#### DOCUMENT SEGMENT

British medical professor

Anthony Gordon is a British clinician scientist and the Chair of Anaesthesia & Critical Care at Imperial College London and works as an intensive care consultant at Imperial College Healthcare NHS Trust.

== Early life and education ==
Educated at Kings College School, Wimbledon, he studied medicine at St Bartholomew's Hospital Medical School, University of London, and was awarded a BSc in Anatomy with Basic Medical Sciences in 1990 and MBBS in 1993. He undertook his doctoral studies with Charles Hinds and was awarded an MD for his thesis exploring genetic polymorphisms in sepsis

== Career and research ==

He undertook his postgraduate medical training in London with an additional year at Royal North Shore Hospital in Sydney, Australia He was awarded the Intensive Care Society visiting fellowship in 2005 and spent two years in Vancouver at St Paul's Hospital, University of British Columbia and also worked as the director of medical development of a university spin-out company (Sirius Genomics Inc) developing pharmacogenetic tests for use in the ICU.

As an NIHR Research Professor (2016-2022) he leads a multi-disciplinary team investigating the use of ‘omic techniques and artificial intelligence (AI) to improve outcomes in sepsis, with a particular focus on clinical trials and translational studies. He was the Chief Investigator of the VANISH clinical trial evaluating early vasopressin use (in combination with hydrocortisone) and the LeoPARDS trial evaluating levosimendan, both in septic shock.

########
#### DATASET

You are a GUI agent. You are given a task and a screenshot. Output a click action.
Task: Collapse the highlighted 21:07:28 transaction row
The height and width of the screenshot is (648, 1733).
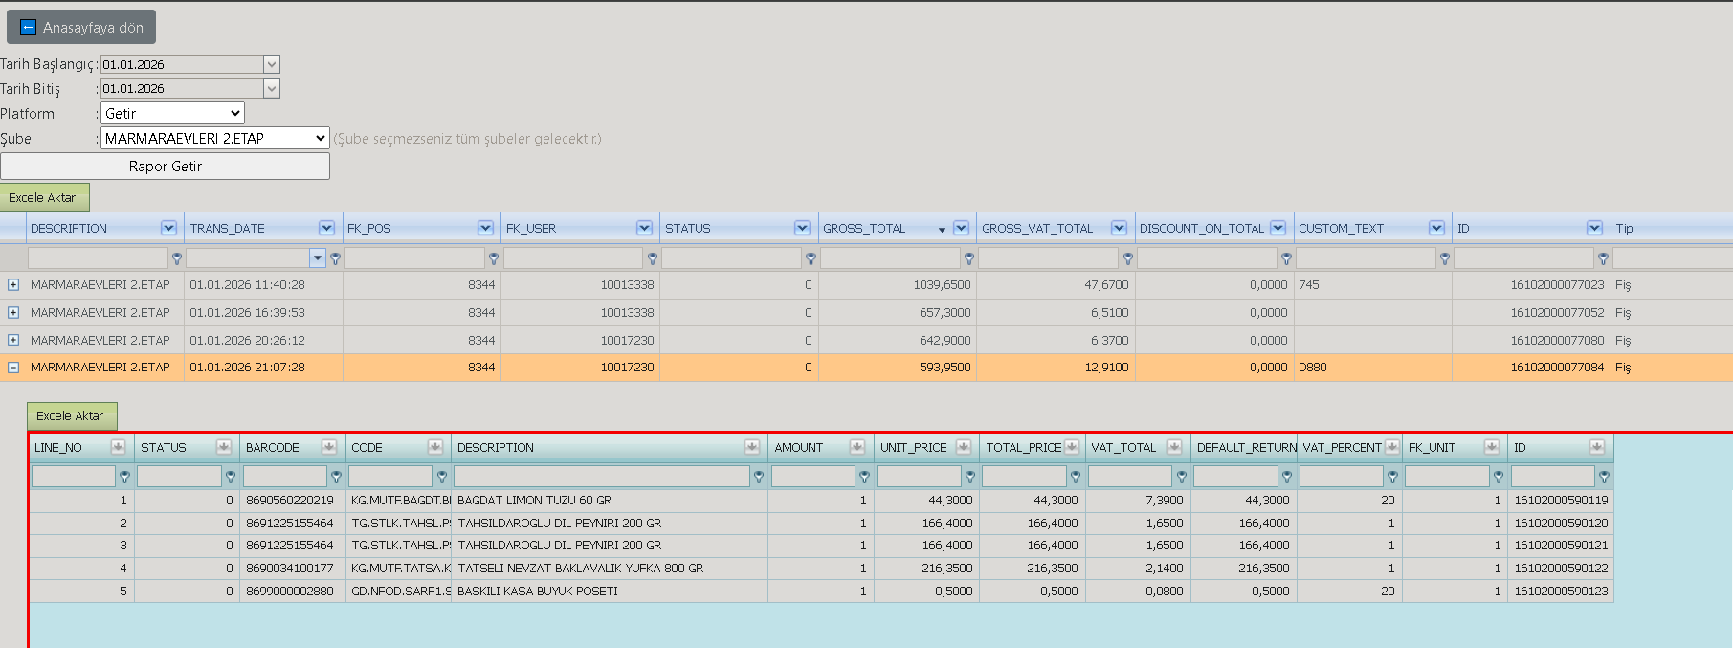tap(13, 368)
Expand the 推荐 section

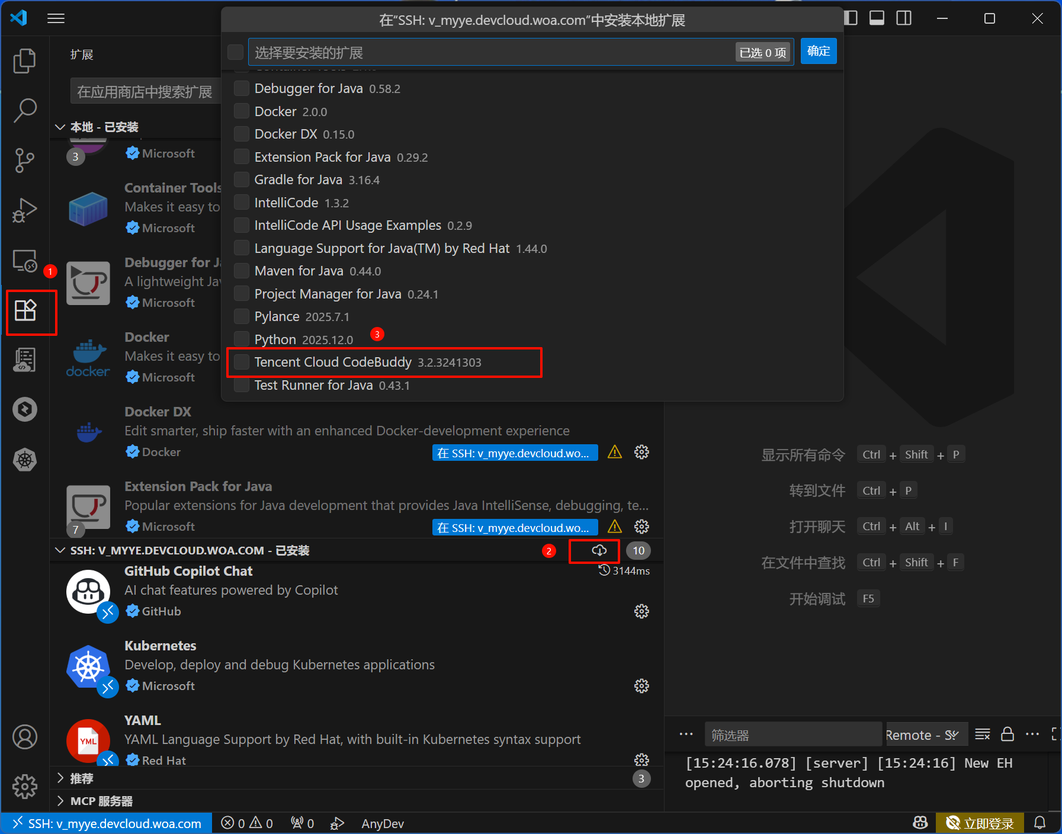click(60, 778)
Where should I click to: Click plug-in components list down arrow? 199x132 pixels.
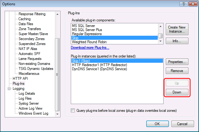[x=161, y=41]
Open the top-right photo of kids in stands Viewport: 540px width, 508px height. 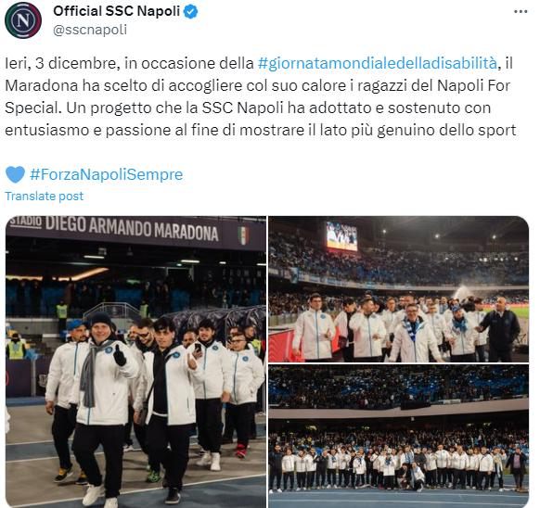point(398,288)
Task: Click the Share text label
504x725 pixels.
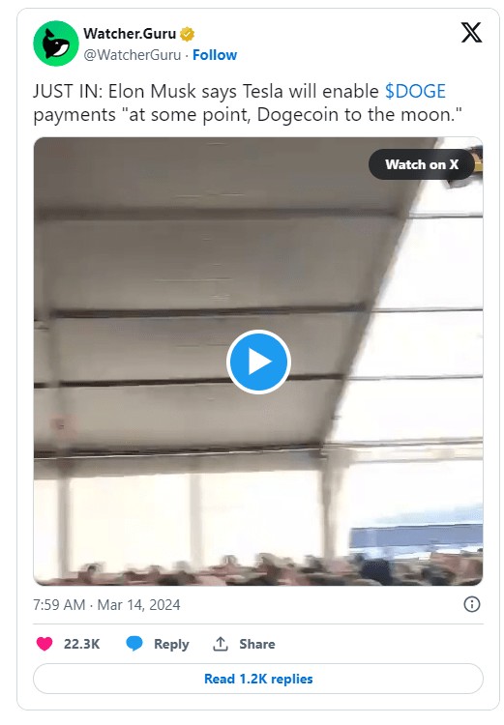Action: 257,644
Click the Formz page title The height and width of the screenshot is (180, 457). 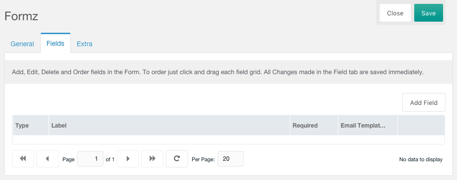pyautogui.click(x=21, y=16)
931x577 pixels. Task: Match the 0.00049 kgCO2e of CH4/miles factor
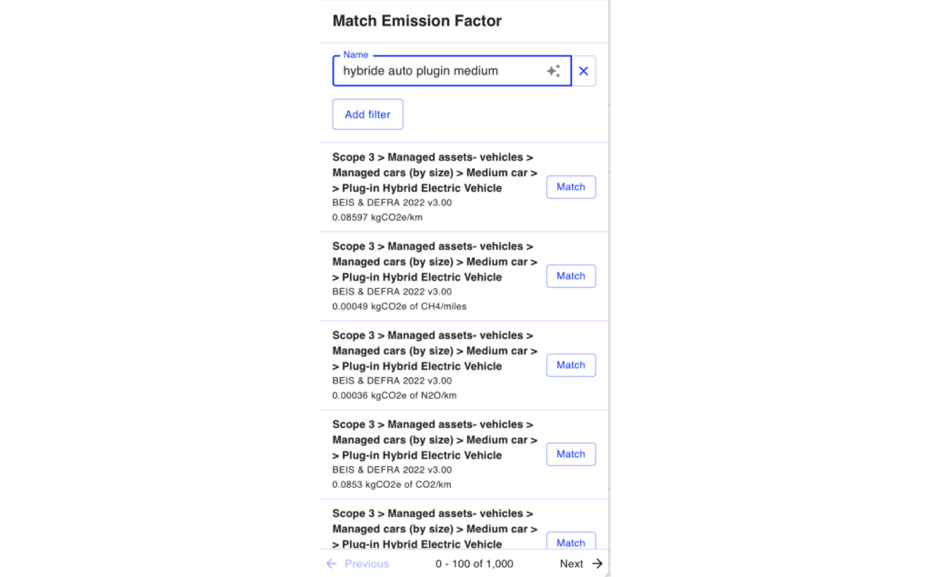pos(571,276)
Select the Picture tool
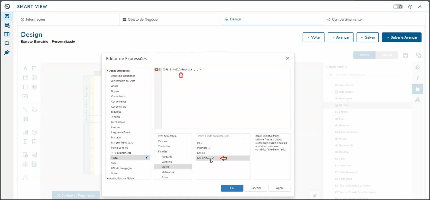Image resolution: width=430 pixels, height=200 pixels. [x=34, y=78]
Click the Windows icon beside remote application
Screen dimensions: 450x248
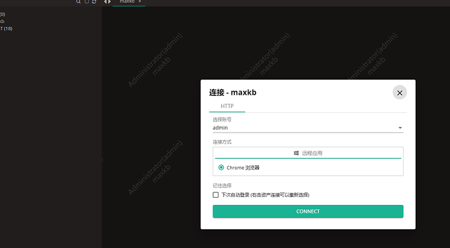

########

EXERCISE INSTRUCTIONS
A - Decide whether each statement below agrees with the Anthony Gordon biography: (i) Gordon was awarded his MBBS in 1993; (ii) the additional year of his postgraduate training was spent in Vancouver; (iii) the LeoPARDS trial evaluated levosimendan in septic shock. For each, answer yes or no and quote the words of the biography that decide it.
B - Write the next part of the Anthony Gordon biography, picking up after its final sentence about the VANISH and LeoPARDS trials.

ANSWERS FOR THIS EXERCISE
A -
(i) Yes: "was awarded a BSc in Anatomy with Basic Medical Sciences in 1990 and MBBS in 1993"
(ii) No: "with an additional year at Royal North Shore Hospital in Sydney, Australia"
(iii) Yes: "the LeoPARDS trial evaluating levosimendan, both in septic shock"

B -
He is the UK Chief Investigator for the REMAP-CAP clinical trial, which was the first trial to demonstrate that the immune modulating drugs, tocilizumab and sarilumab, saved lives from severe COVID-19. The Prime Minister announced this result from 10 Downing Street and Gordon is the first author of the published paper. This adaptive platform trial has reported on more than a dozen other interventions for severe COVID-19, including hydrocortisone, convalescent plasma, anti-virals, anti-platelet drugs, therapeutic heparin, ACE inhibitors and Angiotensin Receptor Blockers (ARBs), high-dose vitamin C and simvastatin. The trial has now been selected by the NIHR as the national platform trial to find the most effective treatments for people hospitalised with severe flu.

In March 2024 he was appointed as Programme Director of the National Research Collaboration Programme (NRCP). The NRCP is an NIHR / NHS England partnership that commissions high quality evidence for treatments where research can present particular challenges and might otherwise not progress. In June 2025 he was appointed as Programme Director of the NIHR's Health Technology Assessment (HTA) programme.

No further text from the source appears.